# The task:
Report how many lines in the listing below contain the string "size", matching case exactly. Give only the number.

# Records for the task:
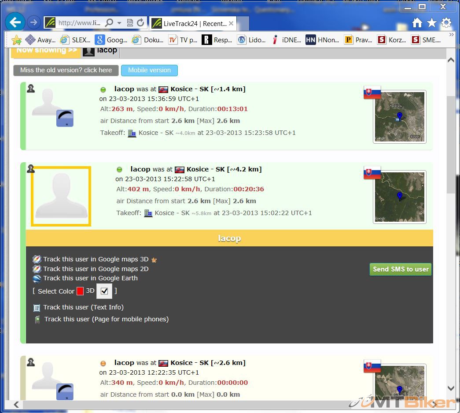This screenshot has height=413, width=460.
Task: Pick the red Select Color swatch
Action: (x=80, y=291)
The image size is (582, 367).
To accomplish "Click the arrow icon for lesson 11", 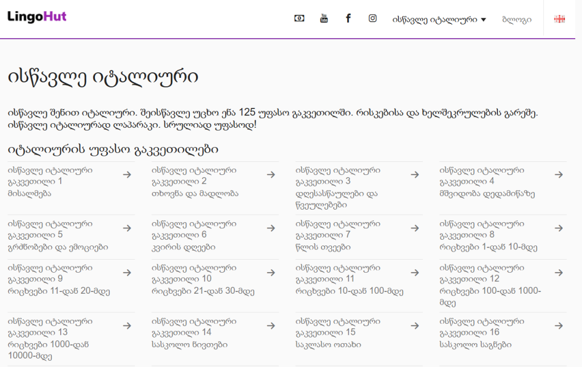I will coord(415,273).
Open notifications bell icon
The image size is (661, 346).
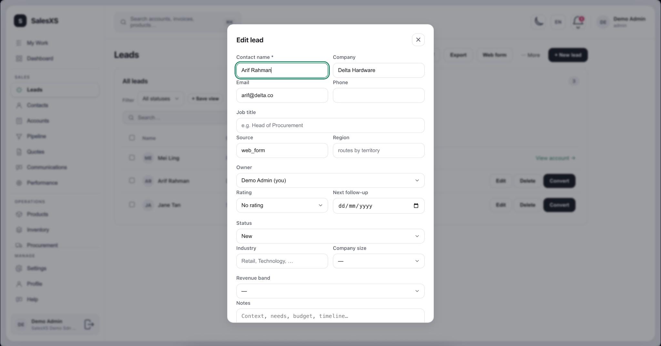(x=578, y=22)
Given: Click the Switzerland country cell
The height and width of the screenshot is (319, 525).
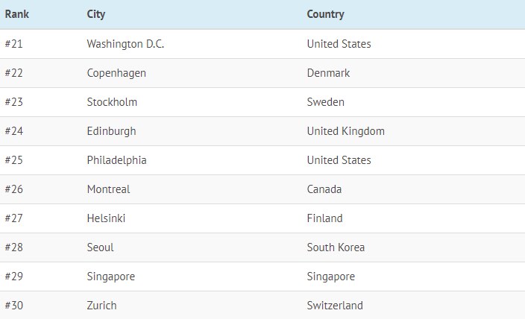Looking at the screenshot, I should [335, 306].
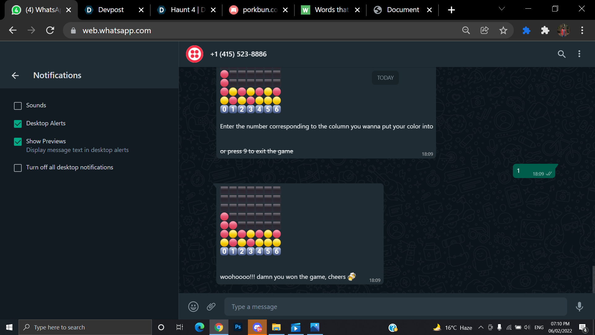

# Complete output:
2